Cancel pending futures

Submit work, then cancel tasks that have not started yet - useful for timeouts or early-exit patterns:

from concurrent.futures import ThreadPoolExecutor, as_completed
import time

def slow_task(n: int) -> int:
    time.sleep(2)
    return n * n

with ThreadPoolExecutor(max_workers=2) as executor:
    futures = [executor.submit(slow_task, i) for i in range(10)]

    # cancel all but the first two (which are already running)
    for future in futures[2:]:
        cancelled = future.cancel()
        print(f"Future {futures.index(future)} cancelled: {cancelled}")

    for future in as_completed(futures[:2]):
        print(f"Result: {future.result()}")

cancel() returns True only if the task has not started. Running tasks cannot be cancelled - that is a fundamental limit of threads.

map with timeout

executor.map accepts a timeout parameter. If any result takes longer than timeout seconds to retrieve, TimeoutError is raised:

from concurrent.futures import ThreadPoolExecutor
import time

def fetch(n: int) -> int:
    time.sleep(n * 0.1)
    return n * 10

with ThreadPoolExecutor(max_workers=4) as executor:
    try:
        for result in executor.map(fetch, [1, 2, 3, 15, 4], timeout=1.0):
            print(result)
    except TimeoutError:
        print("One of the tasks took too long.")

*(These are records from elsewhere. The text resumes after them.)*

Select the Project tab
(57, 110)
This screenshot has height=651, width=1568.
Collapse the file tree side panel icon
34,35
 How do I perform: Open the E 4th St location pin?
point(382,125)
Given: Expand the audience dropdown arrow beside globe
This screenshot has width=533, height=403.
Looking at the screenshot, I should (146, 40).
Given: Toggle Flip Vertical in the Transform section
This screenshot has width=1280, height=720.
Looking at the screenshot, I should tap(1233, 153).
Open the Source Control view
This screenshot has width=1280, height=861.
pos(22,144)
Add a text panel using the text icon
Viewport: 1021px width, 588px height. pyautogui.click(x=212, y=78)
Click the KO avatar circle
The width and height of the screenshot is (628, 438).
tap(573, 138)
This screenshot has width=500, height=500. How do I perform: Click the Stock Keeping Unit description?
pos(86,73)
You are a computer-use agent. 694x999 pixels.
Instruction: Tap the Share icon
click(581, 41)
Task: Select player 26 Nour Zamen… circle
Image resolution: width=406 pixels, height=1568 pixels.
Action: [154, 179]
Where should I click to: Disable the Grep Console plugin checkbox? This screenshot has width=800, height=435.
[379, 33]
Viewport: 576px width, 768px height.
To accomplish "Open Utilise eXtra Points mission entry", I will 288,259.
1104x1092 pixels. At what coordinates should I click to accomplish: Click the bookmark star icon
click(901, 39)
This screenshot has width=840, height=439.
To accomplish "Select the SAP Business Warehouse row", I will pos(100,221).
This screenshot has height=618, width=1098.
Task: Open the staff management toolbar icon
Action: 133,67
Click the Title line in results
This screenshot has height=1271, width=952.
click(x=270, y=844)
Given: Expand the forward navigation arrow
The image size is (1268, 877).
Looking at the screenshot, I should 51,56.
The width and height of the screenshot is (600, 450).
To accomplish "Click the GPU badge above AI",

Real-world: parallel file processing

Read and summarize a directory of log files concurrently:

from concurrent.futures import ThreadPoolExecutor, as_completed
from pathlib import Path
import re

def analyze_log(path: Path) -> dict:
    error_count = 0
    warn_count = 0
    lines = 0

    with path.open() as f:
        for line in f:
            lines += 1
            if "ERROR" in line:
                error_count += 1
            elif "WARN" in line:
                warn_count += 1

    return {
        "file": path.name,
        "lines": lines,
        "errors": error_count,
        "warnings": warn_count,
    }

def summarize_logs(log_dir: str, workers: int = 8) -> list[dict]:
    paths = list(Path(log_dir).glob("*.log"))
    results = []

    with ThreadPoolExecutor(max_workers=workers) as executor:
        future_to_path = {executor.submit(analyze_log, p): p for p in paths}

        for future in as_completed(future_to_path):
            path = future_to_path[future]
            try:
                result = future.result()
                results.append(result)
                print(f"Processed {result['file']}: {result['errors']} errors")
            except Exception as exc:
                print(f"Failed to process {path.name}: {exc}")

    return sorted(results, key=lambda r: r["errors"], reverse=True)

# usage
# results = summarize_logs("/var/log/myapp")
# for r in results[:5]:
#     print(r)

Real-world: parallel API calls with a thread pool

Pull data from a REST API for a list of IDs, honoring a rate limit:

from concurrent.futures import ThreadPoolExecutor, as_completed
from threading import Semaphore
import httpx
import time

RATE_LIMIT = 10   # max 10 concurrent requests

sem = Semaphore(RATE_LIMIT)

def fetch_item(item_id: int) -> dict:
    with sem:
        response = httpx.get(
            f"https://jsonplaceholder.typicode.com/posts/{item_id}",
            timeout=10.0,
        )
        response.raise_for_status()
        return response.json()

def fetch_all(ids: list[int]) -> list[dict]:
    results: list[dict] = []

    with ThreadPoolExecutor(max_workers=20) as executor:
        future_to_id = {executor.submit(fetch_item, id_): id_ for id_ in ids}

        for future in as_completed(future_to_id):
            id_ = future_to_id[future]
            try:
                data = future.result()
                results.append(data)
            except Exception as exc:
                print(f"Item {id_} failed: {exc}")

    return results

start = time.perf_counter()
items = fetch_all(list(range(1, 51)))
elapsed = time.perf_counter() - start
print(f"Fetched {len(items)} items in {elapsed:.2f}s")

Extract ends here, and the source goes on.